The recent consensus statement on PJI recommends all disease-modifying drugs should be stopped prior to surgery – specifically methotrexate should be stopped a week before surgery, and recommenced 2 weeks after surgery [25]. The authors discuss each case with the rheumatology team.

Patient Weight and Obesity

The effect of obesity (body mass index, BMI ≥30 kg/m2) on SSI is well documented [26]. Self-reported wound complications and reoperations after hip replacement are 1.5–3 times higher in obese patients [27] and there is a 3–7 times higher risk of PJI [28, 29]. Increased length and complexity of surgery and poorer vascularisation of the subcutaneous layer may contribute to this elevated risk. Obese patients also require a significantly higher fraction of inspired oxygen (FiO2) to reach an adequate arterial oxygen level [30]. In super obese patients (≥50 kg/m2) bariatric surgery may be indicated. In patients that underwent both bariatric surgery and lower limb arthroplasty, the wound infection rate was 3.5 times lower in patients who had bariatric surgery first [31]. Communication with the anaesthetist to evaluate the risk and to discuss increased doses of peri-operative antibiotics is recommended [32].

Low BMI (<18 kg/m2) may also increase the risk of PJI, most likely as a result of poor nutrition [29]. As with obese patients, referral to a dietician may be necessary prior to surgery.

Smoking

Smoking is associated with impaired wound healing and infection [33]. Patients randomised to a cessation programme 6–8 weeks prior to arthroplasty had significantly fewer wound complications (5 % vs. 31 %), shorter length of stay, fewer re-operations and cardiovascular benefits [34]. A large non-randomised study found a 3.2 times greater risk of developing wound complications in patients who smoked [35].

Screening for and Decolonisation of Staphylococcus aureus

The costs associated with treatment of infections due to methicillin-resistant organisms are 1.5 times higher compared to sensitive organisms [36]. A methicillin-resistant Staphylococcus aureus (MRSA) screening programme for all planned NHS surgery was implemented in April 2009, with a positive result prompting decolonisation prior to admission.

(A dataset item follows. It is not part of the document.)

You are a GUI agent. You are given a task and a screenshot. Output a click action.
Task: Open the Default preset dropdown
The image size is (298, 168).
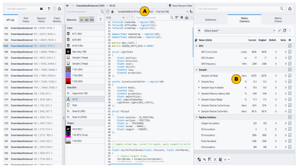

Nasal carriers of methicillin-sensitive Staphylococcus aureus (MSSA) also have an increased risk of SSI. In a large, randomised, multi-centre trial, the risk of developing a S. aureus infection in MSSA-carrier patients who were decolonised on admission to hospital (mupirocin nasal ointment and chlorhexidine soap) fell by nearly 60 % compared with placebo – a significant reduction from 7.7 to 3.4 % [37]. Nasal carriage of MSSA is common (~20 %) [37] and UK hospitals are beginning to decolonise patient carriers prior to joint replacement – this has been demonstrated to be cost effective [38].

Other Considerations

Urogenital and periodontal foci of infection are important sources for haematogenous spread of sepsis and must be eradicated prior to joint replacement [39]. Pre-operative serum albumin levels of less than 3.5 g/dl also increase the risk of post-operative infection [40].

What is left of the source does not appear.